Anyone from anywhere can join to contribute equipment, expertise, or donations (or any combination!) using the standard membership form.

Agencies or other potential “users” can create a memorandum of understanding, add CRASAR to their vendor list, or otherwise set up a partnership as governed by their rules- there is no standard form because each agency is different.

Q. How much does it cost to join?

Nothing. But you do have to pay your way each year to a training event and make sure your robot has completed the applicable NIST standards.

Q. If my company or university joins, how often can we expect to go to disasters?

It depends. There is no guarantee that your technology or expertise will be called upon or that you will available if it is. There were 8 deployments of robots in 2010 to 7 incidents and many types of robots were used so we expect the trend to accelerate.

Q. Can my agency or institution create agreements with CRASAR in advance?

Yes, please. When CRASAR was at the University of South Florida, there was a memorandum of understanding with Hillsborough County Fire Rescue that allows CRASAR to be requested and reimbursed as part of the state response system.

Q. How is RWB funded?

RWB is funded by donations, by research grants to CRASAR (when applicable), research overhead from grants. A deployment will either draw from those reserves or be reimbursed by the requesting agency. While we clearly prefer to be reimbursed, CRASAR can generally cover travel costs so that agencies that are skeptical of robots have no financial disincentive to issue an invitation.

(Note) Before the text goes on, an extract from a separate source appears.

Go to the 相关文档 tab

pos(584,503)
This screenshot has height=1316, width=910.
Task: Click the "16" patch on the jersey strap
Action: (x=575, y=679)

Because robots are new and disasters are possibly the most challenging application for robots, many of our members have grants that allow them to go to disasters- the way earthquake engineers  do. Plus the National Science Foundation has Rapid Response Research grants that we can apply for. CRASAR has been generally successful in getting these grants- one was for using UAVs to assess damage to buildings from Hurricane Katrina and the human-robot interaction model that resulted was used by the UAV team at Fukushima.

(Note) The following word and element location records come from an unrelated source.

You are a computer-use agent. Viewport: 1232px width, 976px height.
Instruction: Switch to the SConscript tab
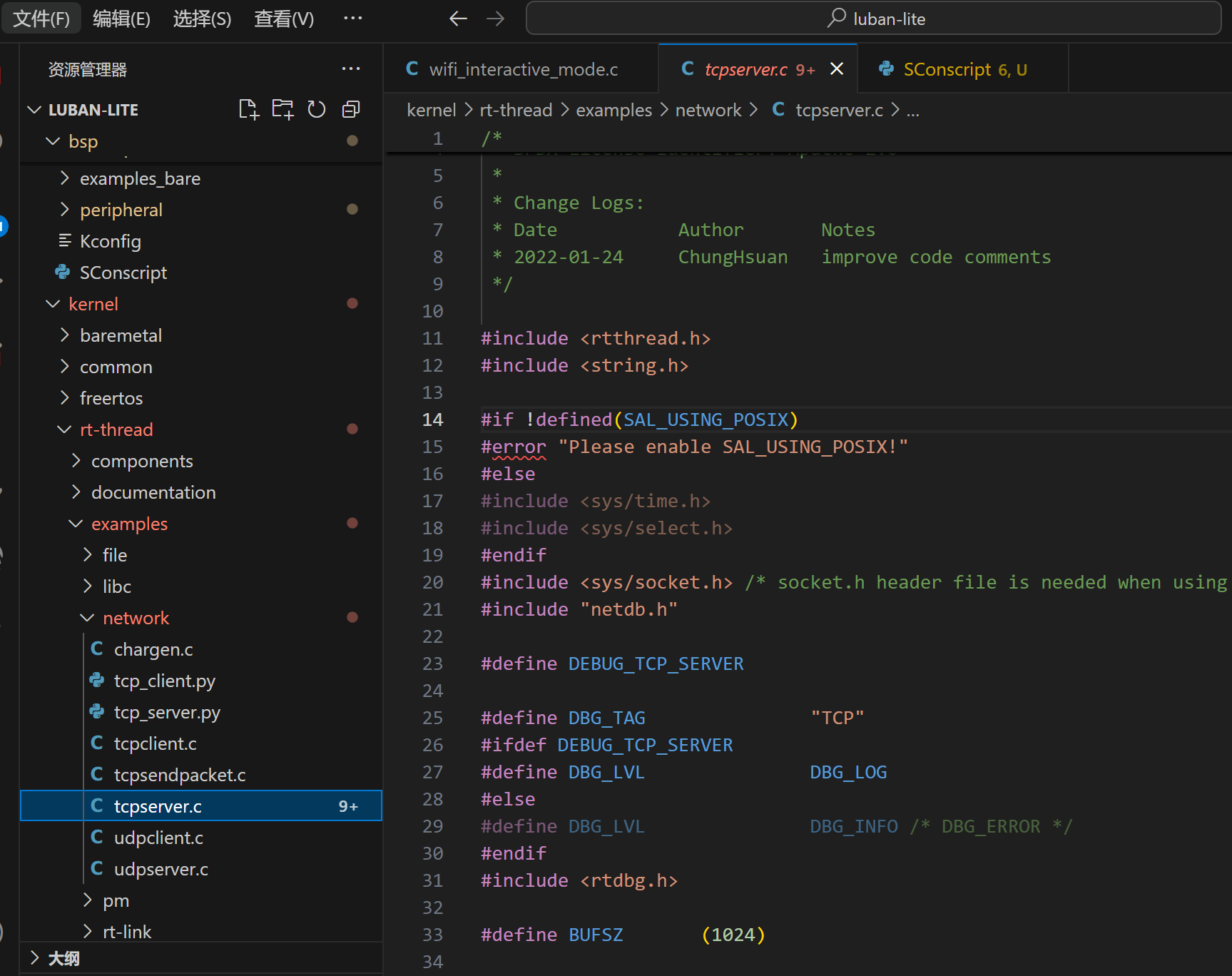947,69
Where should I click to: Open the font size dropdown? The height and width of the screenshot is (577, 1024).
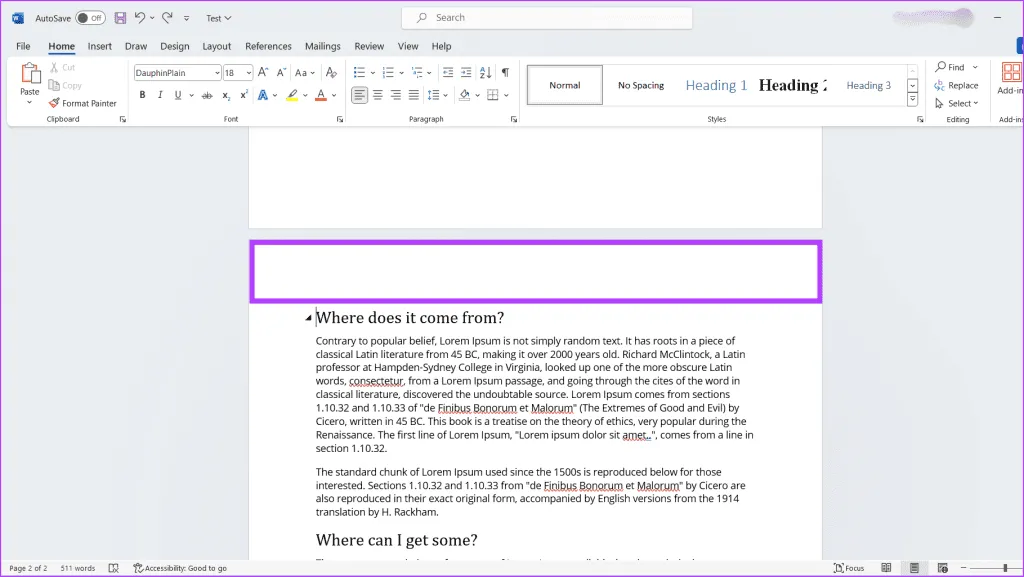click(249, 73)
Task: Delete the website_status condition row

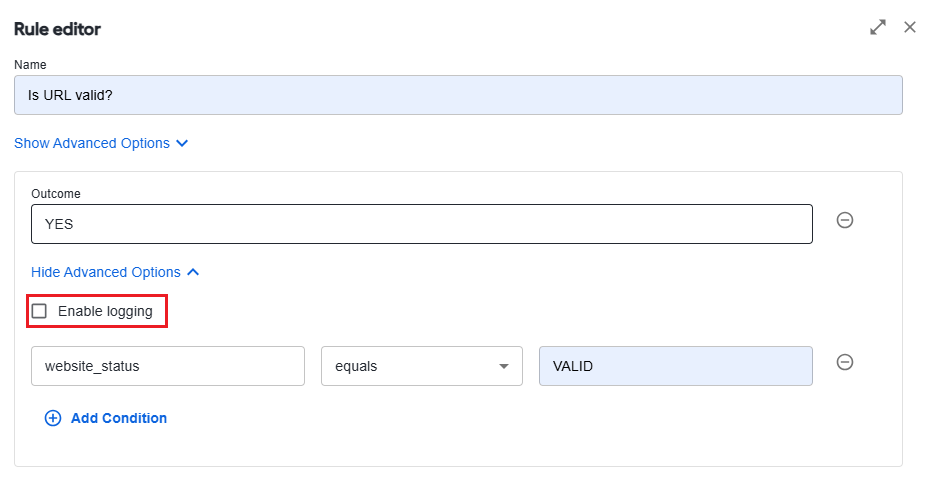Action: tap(845, 362)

Q. What is the relationship between CRASAR and RWB?

CRASAR is the center that is responsible for RWB. CRASAR does more than RWB but RWB is a major activity.

Q. CRASAR has an equipment cache, does that mean those robots are the best or will be used first for a disaster?

CRASAR maintains a cache of robots for research that can also be used for deployments. Because these robots must support research, which not all commercial systems do, AND because every disaster is different, the CRASAR cache does not necessarily represent the best match for every incident. It is hoped that the RWB membership will have the best match.

Q. Who/how decides what RWB equipment or members participate in a disaster?

Technically, the buck stops with the director. But generally as soon as a disaster happens, the land, aerial, and marine leads will begin assessing the needs and making recommendations and contacting members to see what they think and what’s available and it generally converges quickly to a consensus. The CRASAR Advisory Board reviews the recommended deployment plan.

Q. Can my agency request RWB participation in an incident (smaller than a disaster) ?

Yes. Members typically welcome the opportunity to work directly with users and get their feedback.

Q. Can my agency request RWB participation in an exercise?

Yes, please! CRASAR offers 2- and 4-hour hands-on awareness classes and a 10 hour operator class to introduce groups to rescue robotics. We will often provide a class and robots at no expense in return for being able to collect data from the responders as they use the robots in their exercise. We’ve trained over 400 responders and emergency managers to date.